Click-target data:
^^^^^^^^^^^^^^^^

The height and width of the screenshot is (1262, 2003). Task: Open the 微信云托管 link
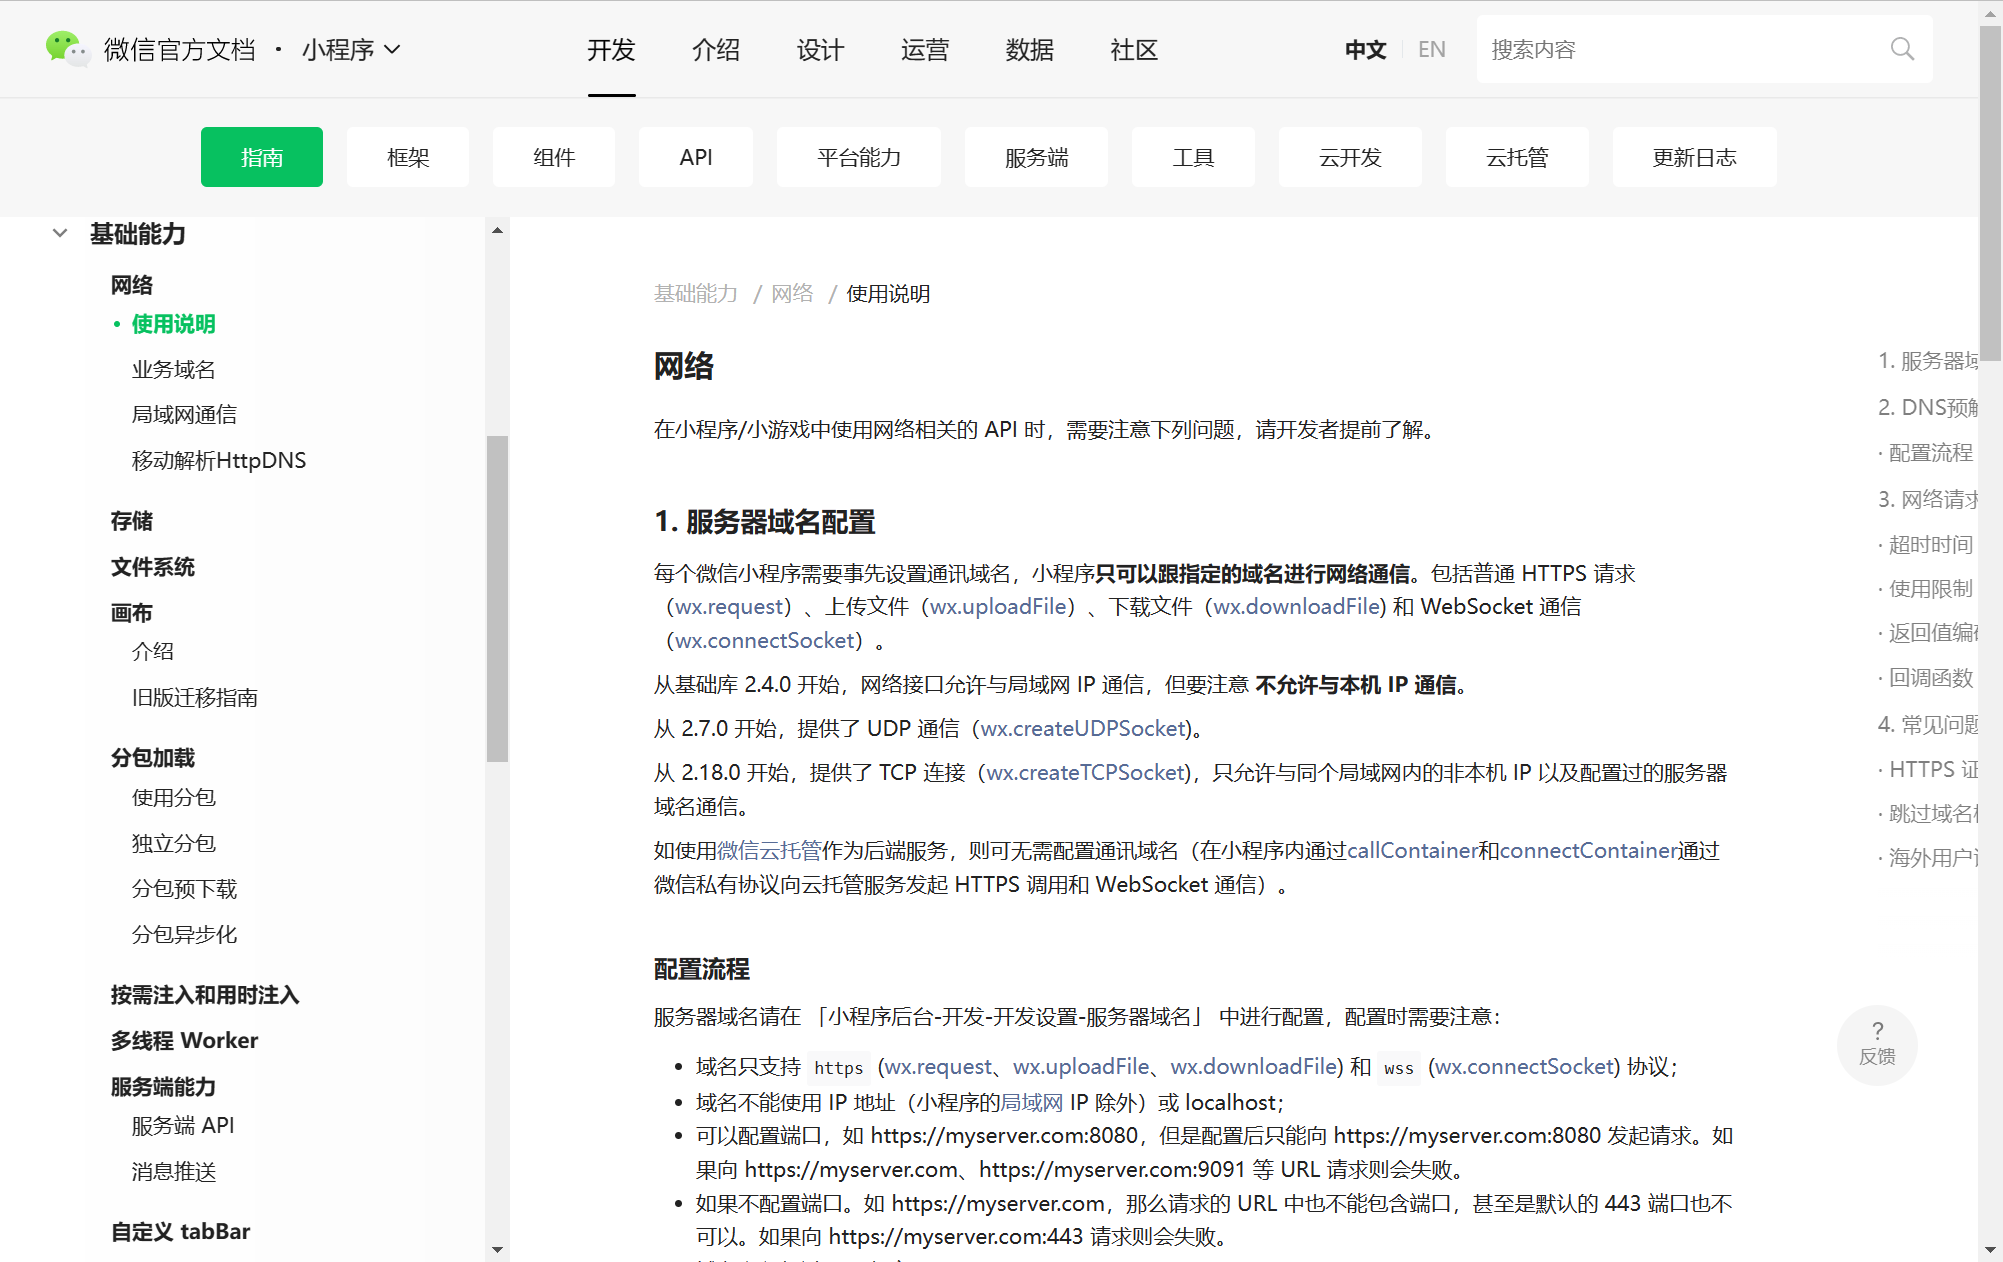(x=769, y=850)
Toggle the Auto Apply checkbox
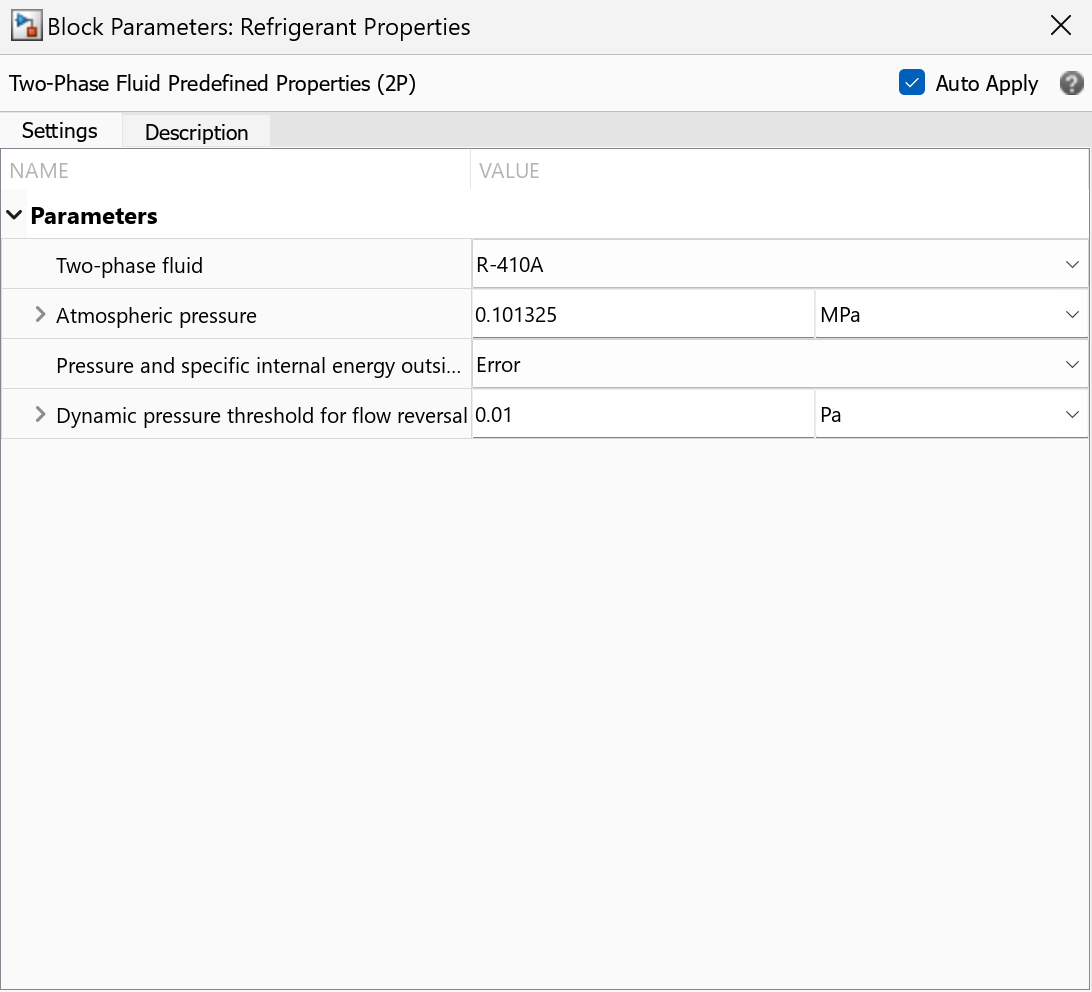Viewport: 1092px width, 992px height. (911, 83)
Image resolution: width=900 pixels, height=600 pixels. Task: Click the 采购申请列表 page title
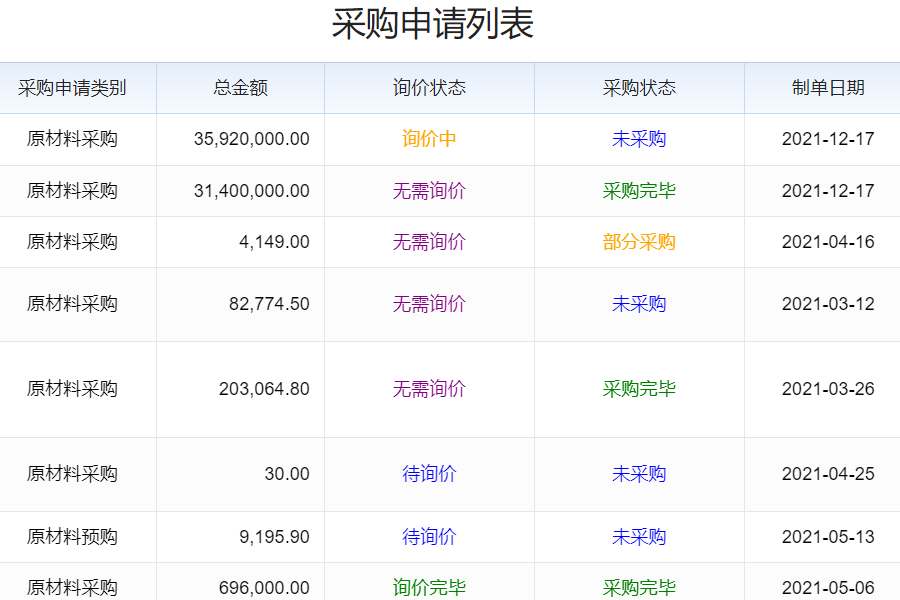(x=432, y=25)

^^^^^^^^^^^^^^^^

WHAT YOU NEED TO DO:
Please retype every line of the data above word for word, leaving the pictures out of your answer.

RESPONSE TO THE TASK:
The height and width of the screenshot is (1262, 2003). Task: Open the 微信云托管 link
(x=769, y=850)
Toggle the Auto Apply checkbox
Viewport: 1092px width, 992px height. (911, 83)
Image resolution: width=900 pixels, height=600 pixels. Task: Click the 采购申请列表 page title
(x=432, y=25)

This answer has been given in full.